## Data for this exercise
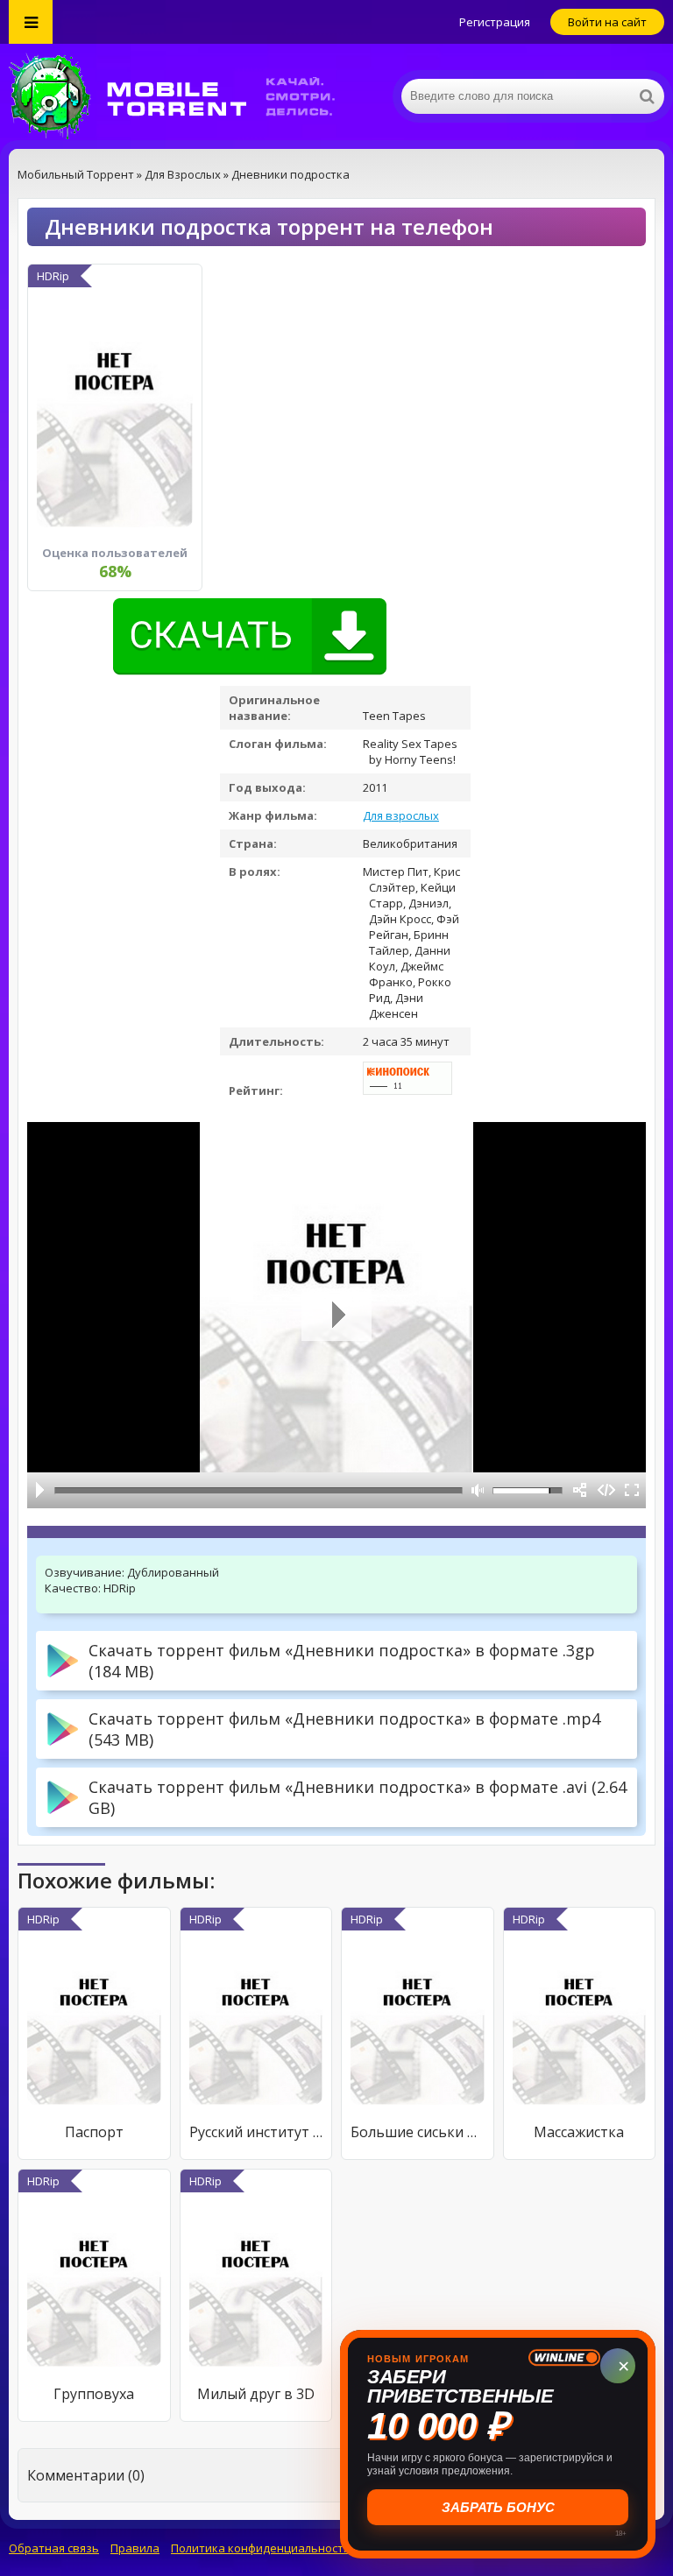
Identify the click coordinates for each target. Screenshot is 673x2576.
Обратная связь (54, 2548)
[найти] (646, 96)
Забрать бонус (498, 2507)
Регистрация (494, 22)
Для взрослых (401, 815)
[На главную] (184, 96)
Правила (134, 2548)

--

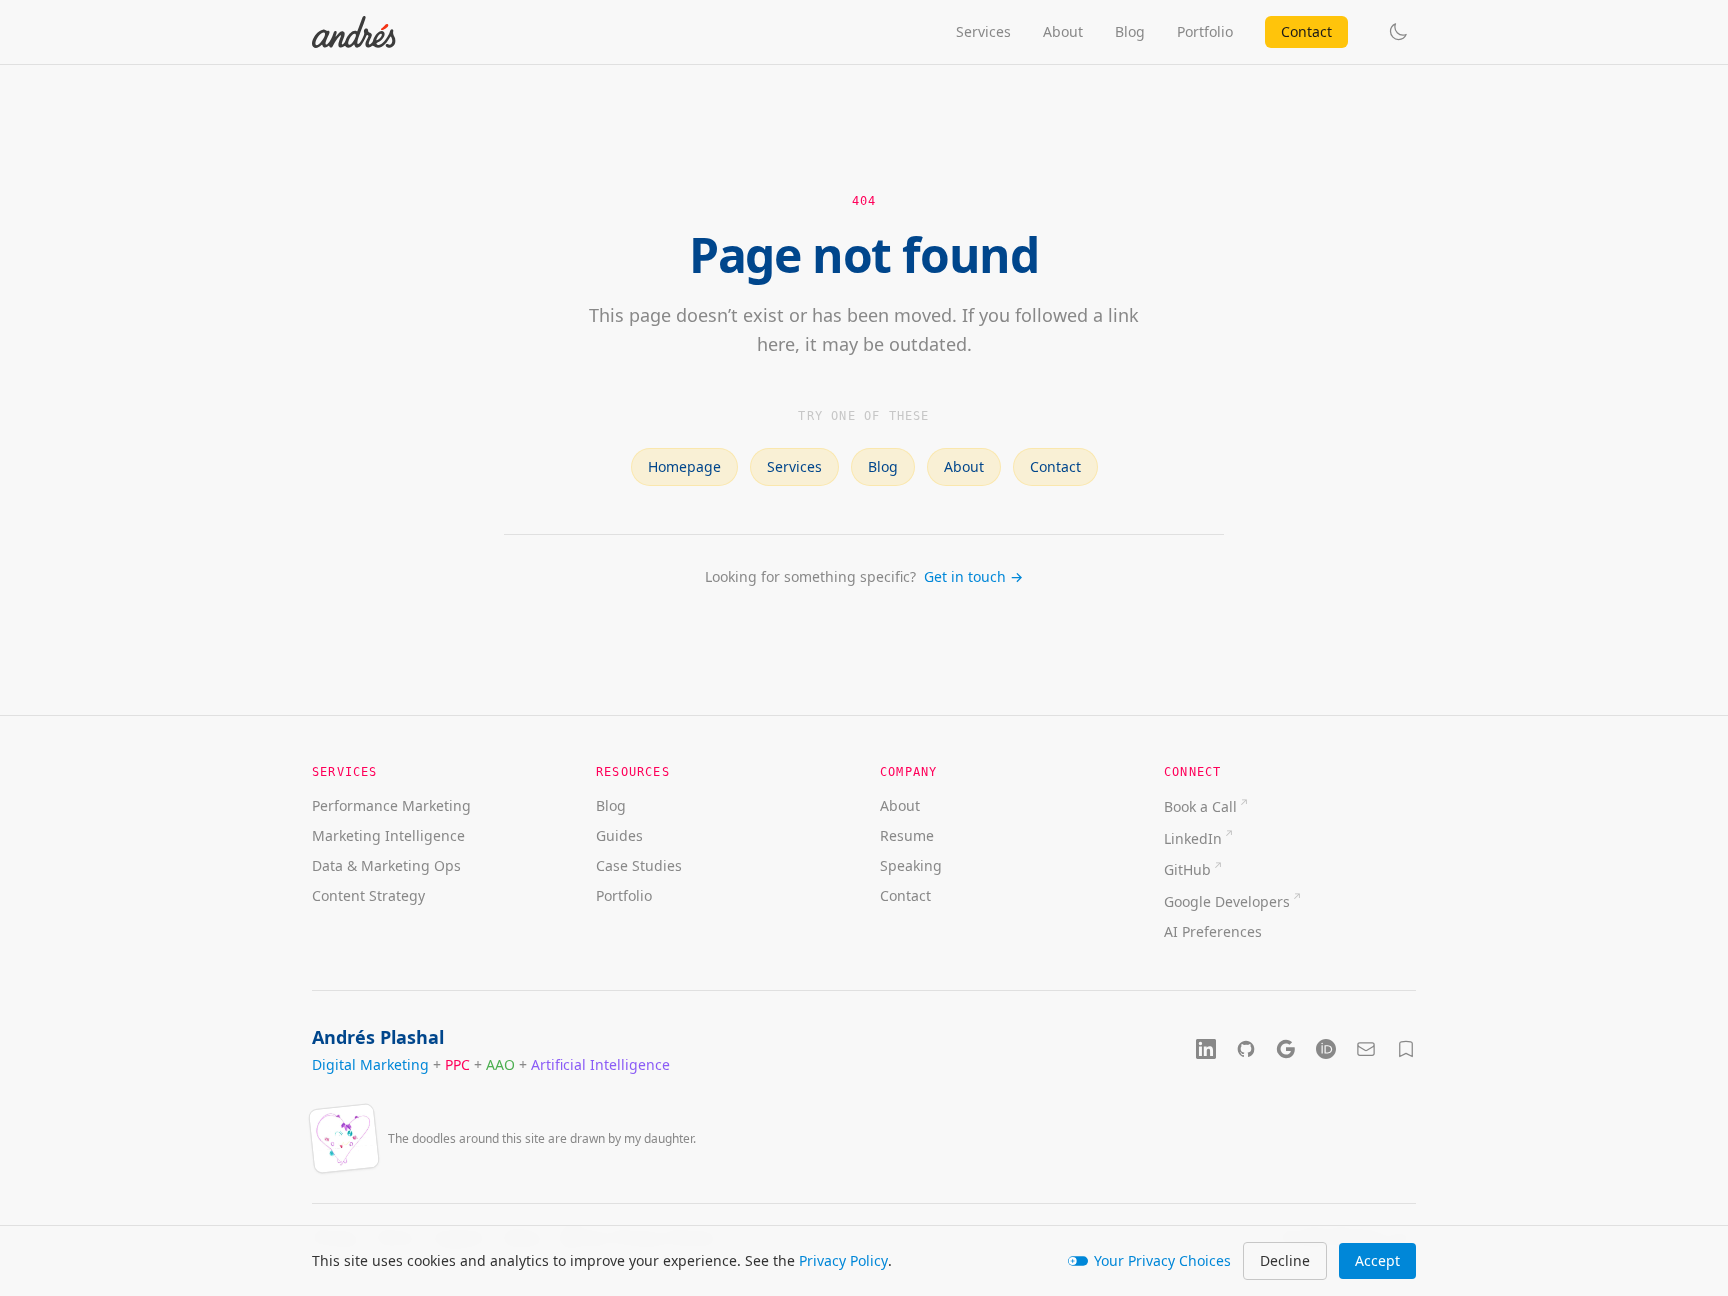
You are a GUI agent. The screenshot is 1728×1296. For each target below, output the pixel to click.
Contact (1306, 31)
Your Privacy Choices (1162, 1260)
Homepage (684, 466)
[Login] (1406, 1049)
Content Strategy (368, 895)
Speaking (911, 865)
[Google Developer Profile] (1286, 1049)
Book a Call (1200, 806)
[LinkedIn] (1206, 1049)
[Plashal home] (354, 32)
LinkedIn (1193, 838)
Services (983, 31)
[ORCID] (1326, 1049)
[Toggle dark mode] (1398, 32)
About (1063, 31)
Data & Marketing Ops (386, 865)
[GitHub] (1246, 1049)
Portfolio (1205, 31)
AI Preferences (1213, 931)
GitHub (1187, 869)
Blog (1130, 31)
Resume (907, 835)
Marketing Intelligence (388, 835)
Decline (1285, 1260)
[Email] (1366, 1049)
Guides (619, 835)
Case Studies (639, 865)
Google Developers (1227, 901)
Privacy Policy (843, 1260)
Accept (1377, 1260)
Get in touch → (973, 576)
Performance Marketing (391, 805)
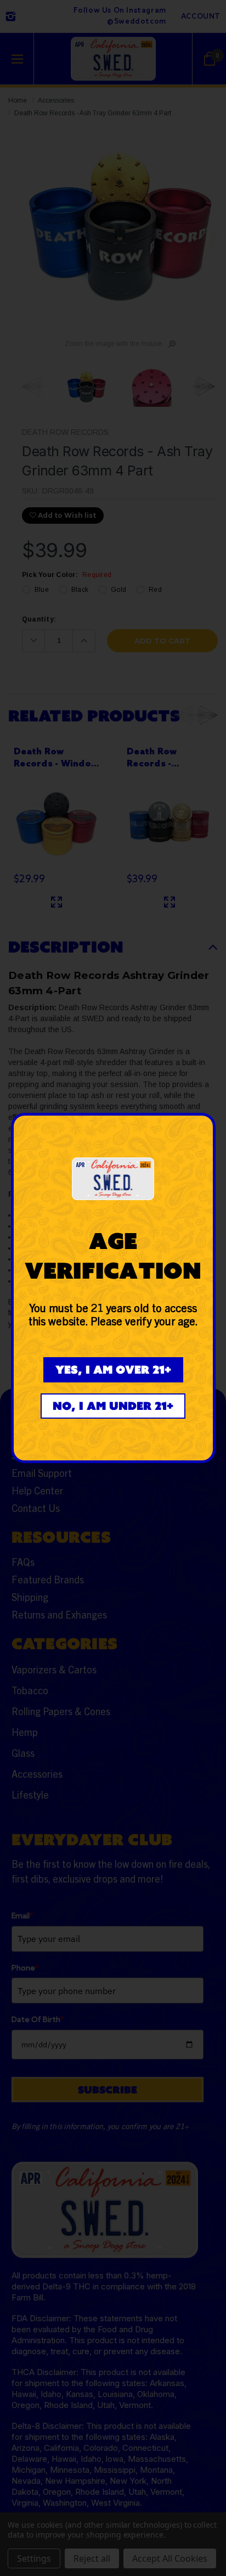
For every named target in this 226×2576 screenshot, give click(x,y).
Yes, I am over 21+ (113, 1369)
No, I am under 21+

## Requirement
What number of lines in the listing contain the word "each"? Supply the number with no accompanying text.

## Exercise answer
2